Perry Rubenstein Gallery. Photo Joshua White.
Art dealer Perry Rubenstein has filed for bankruptcy in Los Angeles. A representative of his attorney, Victor A. Sahn of L.A.’s Sulmeyer Kupetz, confirmed that Rubenstein filed for Chapter 7 bankruptcy on Mar. 17.
Perry Rubenstein Gallery has listed assets of between $500,000 and $1 million, with liabilities between $1 million and $10 million, according to papers filed Mar. 17 in California Central Bankruptcy Court, as reported on the website Business Bankruptcies. The gallery’s creditors include the IRS, the Los Angeles County tax collector, New York attorney Aaron Richard Golub, California law firm Browne George Ross and New York lawyer Claudio E. Iannitelli, among others, also according to the website.
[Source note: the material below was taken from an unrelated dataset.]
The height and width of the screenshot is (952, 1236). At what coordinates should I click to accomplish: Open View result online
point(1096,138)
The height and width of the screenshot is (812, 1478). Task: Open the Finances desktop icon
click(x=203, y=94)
Rubenstein has long experience in the art world, starting out as a private dealer in New York in the 1980s. After running a gallery on 23rd Street in New York since 2004, Rubenstein relocated to L.A. in June 2012, opening his 9,500-square-foot Hollywood gallery with a show of fashion photographer Helmut Newton. The space was designed by Culver City, Calif., firm wHY Architecture, which also designed the Venice Beach branch of New York gallery L&M Arts.
Rubenstein worked with artists including Iwan Baan, Zoe Crosher, Georg Herold, Amir Zaki, Richard Woods and Kamrooz Aram.
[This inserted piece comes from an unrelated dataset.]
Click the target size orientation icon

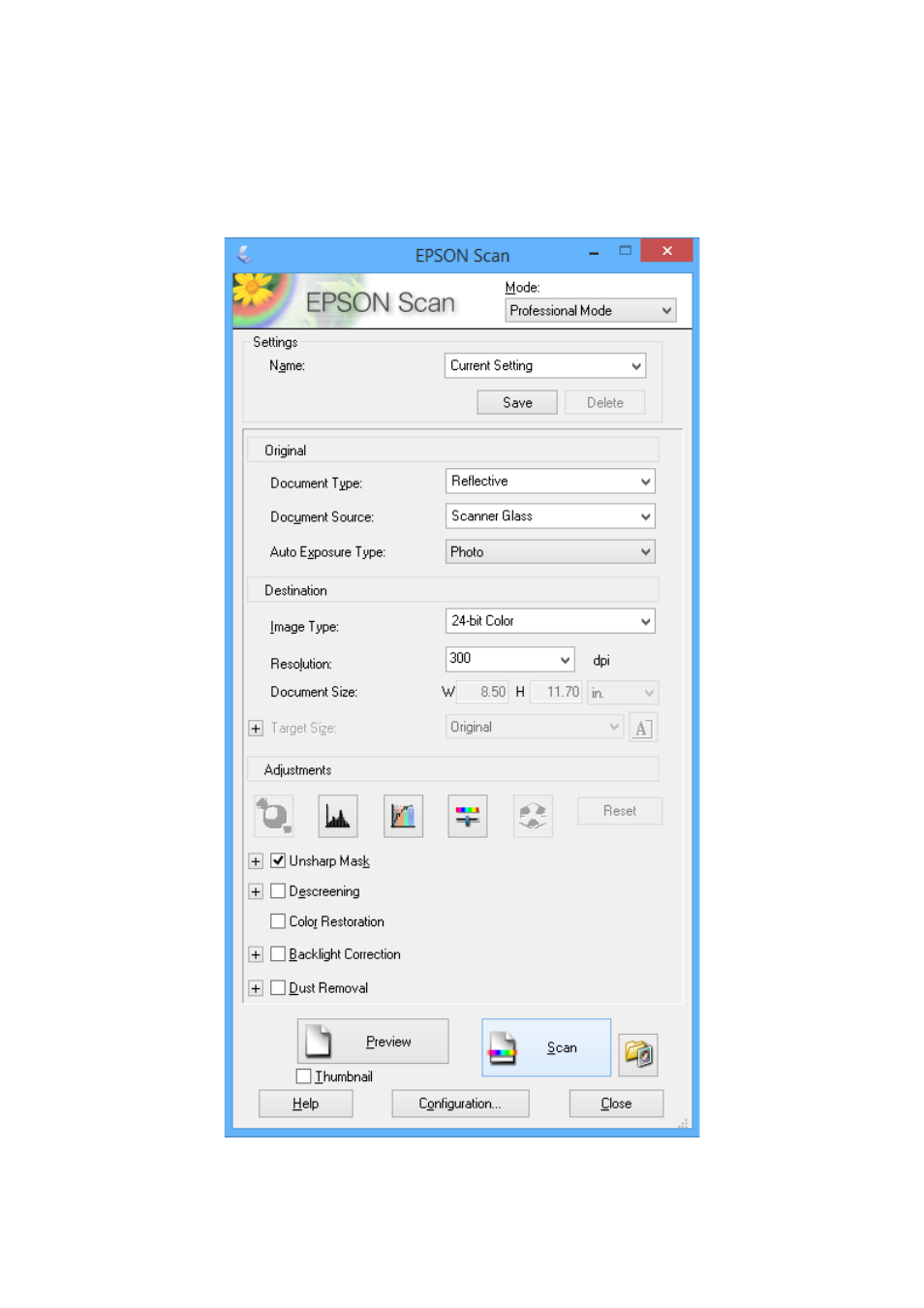click(x=643, y=728)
In 2013, movie mogul Michael Ovitz reportedly sued Rubenstein over the improper sale of two works by Richard Prince.
Telephone calls to the gallery did not go through Thursday afternoon, and a gallery director did not immediately respond to a message left on his cell phone. According to a neighboring dealer who spoke to A.i.A. by phone today, the gallery has been closed “for a couple of weeks.”
According to the New York Post‘s Page Six, Rubenstein and Sara Fitzmaurice, of art PR firm Fitz & Co., filed for divorce in January after being separated for a year.
News of Rubenstein’s bankruptcy filing was first reported by Josh Baer of the Baer Faxt.